The plot of The Brothers Karamazov revolves around the murder of Fyodor Karamazov, a grasping Russian landowner with three legitimate children—Dmitri, Ivan, and Alyosha. Each son has a dominant personality trait: Dmitri possesses broad passions, Ivan is a cool intellectual, and Alyosha has a spiritual orientation. Another member of the Karamazov household, a servant named Pavel Smerdyakov, is rumored to be Fyodor’s illegitimate son, and he emanates corrosive malevolence.
As the novel opens, Fyodor and Dmitri are in competition for the affections of a young woman named Grushenka.
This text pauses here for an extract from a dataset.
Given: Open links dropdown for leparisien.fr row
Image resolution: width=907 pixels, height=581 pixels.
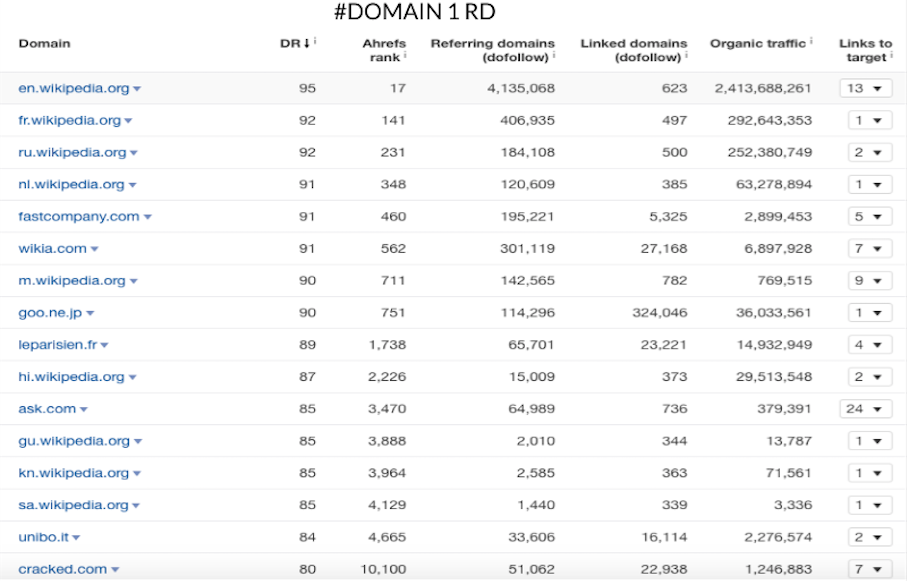Looking at the screenshot, I should click(x=865, y=345).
Although Dmitri is betrothed to Katerina Ivanovna, a proud woman of the gentry, he has fallen madly in love with Grushenka, but Grushenka keeps both Dmitri and Fyodor at a distance because she has hopes of a reunion with her first lover, a Pole who abandoned her years earlier. Discovering that Grushenka has unexpectedly left home one evening, Dmitri suspects that she has gone to Fyodor’s house. Frenzied, he snatches up a pestle and rushes off to his father’s house. Catching sight of him in an open window, Dmitri feels such revulsion that he is on the verge of striking him, but, at the last moment, he restrains himself. Running away from the house, Dmitri is seized by his father’s servant Grigory. Dmitri hits Grigory with the pestle and, believing him to be dead, leaves him behind.
Dmitri learns that Grushenka has gone to an inn in a nearby town to meet her former lover. Dmitri follows her there, planning to see her one more time before he kills himself. Once there, however, he realizes that Grushenka has become disenchanted with the Pole, and she and Dmitri declare their love for each other. Dmitri is torn between joy over his newfound love with Grushenka and grief over the thought that he has killed Grigory. The police arrive and charge Dmitri with murder, not of Grigory but of Fyodor. Grigory’s wound was not fatal, but Fyodor was found brutally murdered. Dmitri is interrogated at length and then is allowed to sleep briefly. He has a vivid dream featuring a mother with a suffering child, and he feels a deep determination to help. He awakens with a new sense of resolve. He declares that he is ready to accept...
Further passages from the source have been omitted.